* _提供された抜粋_
===

2024 年 15 巻 1 号 p. 1_60
(緒言)
千葉県は令和2年度の都道府県別農業産出額が全国4位の農業県であり,中でもカブの収穫量は令和2年においても日本一の収穫量である1).
カブは春の七草であるスズナとしても知られており,古くから日本に定着している野菜である.調理方法は漬物のような生での利用に加え,煮物や炒め物,おろしなど多彩である.栄養学的にも,カブの根は大根よりg当たりのアスコルビン酸を多く含み,生食が可能なことから,摂取による抗酸化作用が期待できる.
近年,イタリアの研究チームにより,水溶液に含まれる生物学的抗酸化能(以下抗酸化能)を簡便に測定することができる方法としてBiological Antioxidant Potential Test(以下BAPテスト)が開発された2).しかし,抗酸化能を持つと思われる食品のほとんどはBAPテストによる抗酸化能が測定されていない.
本研究の目的はBAPテストを用いてカブの抗酸化能を評価するとともに,カブの皮の有無による抗酸化能の違いを検討し,カブの利用に役立てることである.
(研究方法)
⑴ 材料
カブは千葉市内のスーパーでBAP測定日に購入した新鮮な市販品を用いた.
また,食品に含まれる代表的な抗酸化物質であるアスコルビン酸を標準物質としてBAP測定を行った.
⑵ サンプルの調整
BAP測定のサンプルはカブの葉・茎部分及び根の先端を完全に除去し,中心から半分に切断して片側を皮つき,もう片側を皮なしのサンプルとして扱った.
皮つきのサンプルは皮を剝かず,皮なしのサンプルは皮を剥いてそれぞれをDWと一緒にミキサーにかけ,遠心機にかけた.遠心後のサンプルを0.45µmのフィルターでろ過して得られた抽出液を試料とした.

===

* _提供された項目_
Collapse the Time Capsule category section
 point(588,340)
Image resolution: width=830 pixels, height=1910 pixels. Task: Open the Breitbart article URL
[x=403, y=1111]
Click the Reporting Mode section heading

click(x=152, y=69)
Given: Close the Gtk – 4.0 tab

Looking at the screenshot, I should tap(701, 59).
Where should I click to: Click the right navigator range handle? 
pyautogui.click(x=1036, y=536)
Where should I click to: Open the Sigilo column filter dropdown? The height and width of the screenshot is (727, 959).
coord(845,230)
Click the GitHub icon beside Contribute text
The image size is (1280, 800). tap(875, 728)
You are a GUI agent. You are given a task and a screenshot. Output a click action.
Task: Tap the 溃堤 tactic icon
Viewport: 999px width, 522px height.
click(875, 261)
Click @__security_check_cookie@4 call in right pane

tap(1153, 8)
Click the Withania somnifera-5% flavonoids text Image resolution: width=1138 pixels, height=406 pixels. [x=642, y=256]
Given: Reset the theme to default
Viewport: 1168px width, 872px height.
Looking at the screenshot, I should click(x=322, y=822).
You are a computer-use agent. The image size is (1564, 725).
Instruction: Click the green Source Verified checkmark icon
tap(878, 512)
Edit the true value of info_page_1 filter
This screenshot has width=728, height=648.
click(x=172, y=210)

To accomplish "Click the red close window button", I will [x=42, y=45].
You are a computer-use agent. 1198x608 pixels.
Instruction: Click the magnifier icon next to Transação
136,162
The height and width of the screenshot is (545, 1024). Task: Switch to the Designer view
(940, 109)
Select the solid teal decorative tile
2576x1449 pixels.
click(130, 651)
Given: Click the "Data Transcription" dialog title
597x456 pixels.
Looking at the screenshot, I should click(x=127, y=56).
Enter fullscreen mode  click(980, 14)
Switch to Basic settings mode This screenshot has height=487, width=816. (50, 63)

===

* _課題の目的_
上の抜粋で「カブは春の七草であるスズナとしても」で始まる段落を、主な事実を残して箇条書きに書き直してください。

* _課題の結果_
・カブは春の七草のスズナとしても知られ、古くから日本に定着している野菜である。
・調理方法は漬物のような生での利用に加え、煮物、炒め物、おろしなど多彩である。
・カブの根は大根よりg当たりのアスコルビン酸を多く含む。
・生食が可能なので、摂取による抗酸化作用が期待できる。